Supplied text.
□ □ □
The Credit Crisis: Taking the Long View Commentary
The Credit Crisis: Taking the Long View
Edited by: Jeremiah Lee

JURIST Contributing Editor Douglas Branson, holder of the the W. Edward Sell Chair in Business Law at the University of Pittsburgh School of Law, offers a 50-year perspective on the structural roots of the current financial crisis in the United States and what factors ultimately helped to bring it about…


Harking back to the days of Ozzie and Harriet (the 1950s), mom and dad, or grandparents, made their mortgage application to the neighborhood savings and loan (Friendly). Commercial banks did very little mortgage business in those days. Mom and Dad filled out Friendly’s loan application on Friendly’s own form, at least to the point at which the loan officer said “that’s enough, just sign it at the bottom.” The loan officer also might say, “we don’t need verification of employment. Everybody knows where you work, Joe (or Josephine).” He might add: “we don’t need an appraisal. You just had one a year ago.”

Friendly. Casual. One shortcoming was that if Friendly had $10 million to lend for 30 year mortgages, once it had used that amount up, Friendly could make no further loans. It lacked liquidity. Another shortcoming was that most home loans were conventional mortgages which required the purchaser to pay 20% of the agreed price, in cash at closing (downpayment). There were a few exceptions, such as Veterans’ Administration (VA) and Federal Housing Administration (FHA) home loans, which called for lower downpayments but had limited eligibility and made the borrower jump through a number of additional hoops (get a home inspection, etc.).

Friendly’s lack of liquidity is not quite as bad as it sounds. The average mortgage has a life of only 13 years. The mortgagor (homeowner) pays off their home loan because they are downsizing, moving to a larger home, or moving to a different neighborhood or city. Nonetheless, in the old days, lenders like Friendly had illiquid, stay-at-home loan portfolios.

Fast forward to the 1970s. A innovation arrived on the scene. Mortgage companies and savings and loans like Friendly could, at least if they were large enough, package a group of loans, selling the package to, say, an institutional investor such as an insurance company or a pension plan. If Friendly, now grown larger, packaged up $100 million in home loans, it would sell a “passthrough” $100 million package to, say, North Pacific Life Insurance ( Spokane, Washington) or the Hawaiian Structural Ironworkers Pension Plan (in Honolulu). Home owner would still pay principal, interest, and possibly escrow payments (for taxes and insurance) to Friendly. Homeowner would never know that Friendly no longer had her loan.
□ □ □
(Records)
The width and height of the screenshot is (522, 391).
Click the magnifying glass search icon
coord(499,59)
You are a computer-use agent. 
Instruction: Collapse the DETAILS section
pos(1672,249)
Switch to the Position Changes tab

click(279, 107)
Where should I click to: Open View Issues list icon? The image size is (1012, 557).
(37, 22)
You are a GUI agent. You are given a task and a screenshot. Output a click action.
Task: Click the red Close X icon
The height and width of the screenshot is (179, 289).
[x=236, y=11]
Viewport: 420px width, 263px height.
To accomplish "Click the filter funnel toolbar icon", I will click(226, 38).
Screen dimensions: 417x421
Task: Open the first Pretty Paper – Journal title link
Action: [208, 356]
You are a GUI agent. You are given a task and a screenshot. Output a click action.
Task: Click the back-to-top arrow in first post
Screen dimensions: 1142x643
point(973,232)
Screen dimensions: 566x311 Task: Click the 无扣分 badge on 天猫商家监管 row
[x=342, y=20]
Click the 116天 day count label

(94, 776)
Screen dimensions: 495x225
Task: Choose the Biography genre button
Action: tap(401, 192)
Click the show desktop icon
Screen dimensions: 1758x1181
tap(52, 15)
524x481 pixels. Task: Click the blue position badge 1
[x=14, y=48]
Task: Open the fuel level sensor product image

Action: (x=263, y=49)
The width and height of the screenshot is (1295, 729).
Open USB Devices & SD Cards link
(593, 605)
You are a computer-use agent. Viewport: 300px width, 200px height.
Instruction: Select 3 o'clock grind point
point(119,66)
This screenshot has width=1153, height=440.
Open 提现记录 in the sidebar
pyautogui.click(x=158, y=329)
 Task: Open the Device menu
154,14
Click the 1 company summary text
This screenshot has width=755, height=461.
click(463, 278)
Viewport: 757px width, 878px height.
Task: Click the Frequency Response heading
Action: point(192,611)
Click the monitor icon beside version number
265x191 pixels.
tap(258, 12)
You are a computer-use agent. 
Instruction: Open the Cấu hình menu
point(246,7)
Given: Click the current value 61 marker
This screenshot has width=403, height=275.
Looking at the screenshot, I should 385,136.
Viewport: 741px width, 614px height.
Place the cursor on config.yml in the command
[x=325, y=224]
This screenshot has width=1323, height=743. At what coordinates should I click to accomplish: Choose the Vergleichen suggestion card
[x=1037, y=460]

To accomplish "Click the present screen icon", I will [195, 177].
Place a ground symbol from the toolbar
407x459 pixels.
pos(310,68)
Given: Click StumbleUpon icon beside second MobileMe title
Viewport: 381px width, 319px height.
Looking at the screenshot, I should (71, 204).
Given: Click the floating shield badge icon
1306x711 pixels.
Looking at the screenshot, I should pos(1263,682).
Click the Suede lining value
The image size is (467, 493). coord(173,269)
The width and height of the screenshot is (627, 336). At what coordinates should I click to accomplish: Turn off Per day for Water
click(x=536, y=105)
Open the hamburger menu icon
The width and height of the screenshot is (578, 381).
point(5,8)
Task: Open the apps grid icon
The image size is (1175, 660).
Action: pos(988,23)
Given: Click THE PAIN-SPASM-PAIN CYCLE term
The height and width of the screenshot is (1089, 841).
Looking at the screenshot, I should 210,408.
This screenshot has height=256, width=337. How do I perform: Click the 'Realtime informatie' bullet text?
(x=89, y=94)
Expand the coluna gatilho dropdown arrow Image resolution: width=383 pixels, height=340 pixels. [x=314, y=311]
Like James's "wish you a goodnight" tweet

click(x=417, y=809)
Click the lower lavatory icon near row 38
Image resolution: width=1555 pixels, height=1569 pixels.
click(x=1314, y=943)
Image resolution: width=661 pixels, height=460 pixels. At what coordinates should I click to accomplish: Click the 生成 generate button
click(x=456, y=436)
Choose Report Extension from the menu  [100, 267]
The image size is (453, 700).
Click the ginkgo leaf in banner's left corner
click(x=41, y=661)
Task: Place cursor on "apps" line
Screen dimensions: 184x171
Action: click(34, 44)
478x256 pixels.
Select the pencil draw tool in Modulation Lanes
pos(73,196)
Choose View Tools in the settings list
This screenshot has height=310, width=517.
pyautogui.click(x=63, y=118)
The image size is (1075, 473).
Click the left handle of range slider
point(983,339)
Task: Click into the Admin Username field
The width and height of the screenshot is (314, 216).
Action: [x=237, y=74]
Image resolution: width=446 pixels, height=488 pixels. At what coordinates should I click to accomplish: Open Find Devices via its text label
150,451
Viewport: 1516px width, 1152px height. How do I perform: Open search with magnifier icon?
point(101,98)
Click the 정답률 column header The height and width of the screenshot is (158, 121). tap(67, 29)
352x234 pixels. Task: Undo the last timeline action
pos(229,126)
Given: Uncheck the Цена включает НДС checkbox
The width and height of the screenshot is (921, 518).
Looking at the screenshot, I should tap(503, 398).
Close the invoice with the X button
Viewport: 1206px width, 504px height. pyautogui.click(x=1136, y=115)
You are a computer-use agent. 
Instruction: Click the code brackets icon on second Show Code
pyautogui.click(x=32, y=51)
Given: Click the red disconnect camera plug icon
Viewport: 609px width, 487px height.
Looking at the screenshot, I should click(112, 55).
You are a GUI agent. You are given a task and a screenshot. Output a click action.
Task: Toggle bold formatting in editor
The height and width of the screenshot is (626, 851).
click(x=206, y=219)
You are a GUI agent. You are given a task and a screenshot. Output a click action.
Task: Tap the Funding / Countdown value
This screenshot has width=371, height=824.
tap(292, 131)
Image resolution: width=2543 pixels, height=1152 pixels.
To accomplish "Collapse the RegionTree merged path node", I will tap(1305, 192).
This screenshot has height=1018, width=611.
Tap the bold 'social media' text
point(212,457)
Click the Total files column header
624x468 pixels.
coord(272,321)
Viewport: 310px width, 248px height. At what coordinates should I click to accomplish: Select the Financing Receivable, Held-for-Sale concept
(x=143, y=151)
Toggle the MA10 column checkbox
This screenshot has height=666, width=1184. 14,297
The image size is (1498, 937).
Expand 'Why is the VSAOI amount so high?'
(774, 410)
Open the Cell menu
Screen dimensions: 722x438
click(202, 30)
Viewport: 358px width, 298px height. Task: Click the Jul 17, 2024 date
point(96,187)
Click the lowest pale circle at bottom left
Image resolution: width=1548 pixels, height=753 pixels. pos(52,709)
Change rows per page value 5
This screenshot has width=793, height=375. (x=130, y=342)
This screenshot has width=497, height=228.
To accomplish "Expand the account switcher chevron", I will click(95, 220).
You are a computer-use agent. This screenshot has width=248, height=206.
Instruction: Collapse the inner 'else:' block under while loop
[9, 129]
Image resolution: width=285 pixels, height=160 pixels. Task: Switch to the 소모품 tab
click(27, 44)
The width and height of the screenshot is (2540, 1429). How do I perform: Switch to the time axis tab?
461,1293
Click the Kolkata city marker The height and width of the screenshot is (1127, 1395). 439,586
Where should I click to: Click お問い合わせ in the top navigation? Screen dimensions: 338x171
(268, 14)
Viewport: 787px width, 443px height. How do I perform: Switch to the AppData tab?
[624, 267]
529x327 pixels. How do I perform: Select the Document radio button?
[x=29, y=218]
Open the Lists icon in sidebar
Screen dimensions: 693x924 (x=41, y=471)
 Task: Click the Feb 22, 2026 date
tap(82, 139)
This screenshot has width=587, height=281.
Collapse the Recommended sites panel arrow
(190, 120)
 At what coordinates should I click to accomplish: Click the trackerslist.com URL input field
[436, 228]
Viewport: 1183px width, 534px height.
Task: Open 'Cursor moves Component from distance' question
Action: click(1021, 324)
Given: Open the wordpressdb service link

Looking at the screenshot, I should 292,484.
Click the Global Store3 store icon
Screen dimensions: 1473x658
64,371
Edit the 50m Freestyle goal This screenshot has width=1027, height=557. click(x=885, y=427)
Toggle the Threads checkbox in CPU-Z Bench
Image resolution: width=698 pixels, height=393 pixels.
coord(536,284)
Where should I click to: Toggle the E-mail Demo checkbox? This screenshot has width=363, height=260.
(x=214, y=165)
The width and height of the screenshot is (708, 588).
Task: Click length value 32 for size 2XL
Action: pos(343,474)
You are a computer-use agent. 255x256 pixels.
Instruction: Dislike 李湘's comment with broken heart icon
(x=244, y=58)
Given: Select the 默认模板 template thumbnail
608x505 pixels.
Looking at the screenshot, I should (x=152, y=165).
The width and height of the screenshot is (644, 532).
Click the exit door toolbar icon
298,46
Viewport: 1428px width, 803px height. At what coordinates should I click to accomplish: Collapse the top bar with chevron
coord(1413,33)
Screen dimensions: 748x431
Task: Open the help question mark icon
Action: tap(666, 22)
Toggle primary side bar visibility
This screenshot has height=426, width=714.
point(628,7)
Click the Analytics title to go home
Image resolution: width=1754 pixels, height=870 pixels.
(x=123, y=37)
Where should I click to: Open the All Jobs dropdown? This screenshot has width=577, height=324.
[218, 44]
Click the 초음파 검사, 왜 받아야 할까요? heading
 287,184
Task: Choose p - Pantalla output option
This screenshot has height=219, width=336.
□ □ □
Prompt 1. Quote the credit crisis commentary from "Friendly’s lack of" up to and including "stay-at-home loan portfolios.".
Prompt 2. Print the listing from the line with "Given: Select the 默认模板 template thumbnail" up to and including the line with "(x=123, y=37)".
The listing has nothing to do with the credit crisis commentary.

Solution 1.
Friendly’s lack of liquidity is not quite as bad as it sounds. The average mortgage has a life of only 13 years. The mortgagor (homeowner) pays off their home loan because they are downsizing, moving to a larger home, or moving to a different neighborhood or city. Nonetheless, in the old days, lenders like Friendly had illiquid, stay-at-home loan portfolios.

Solution 2.
Given: Select the 默认模板 template thumbnail
608x505 pixels.
Looking at the screenshot, I should (x=152, y=165).
The width and height of the screenshot is (644, 532).
Click the exit door toolbar icon
298,46
Viewport: 1428px width, 803px height. At what coordinates should I click to accomplish: Collapse the top bar with chevron
coord(1413,33)
Screen dimensions: 748x431
Task: Open the help question mark icon
Action: tap(666, 22)
Toggle primary side bar visibility
This screenshot has height=426, width=714.
point(628,7)
Click the Analytics title to go home
Image resolution: width=1754 pixels, height=870 pixels.
(x=123, y=37)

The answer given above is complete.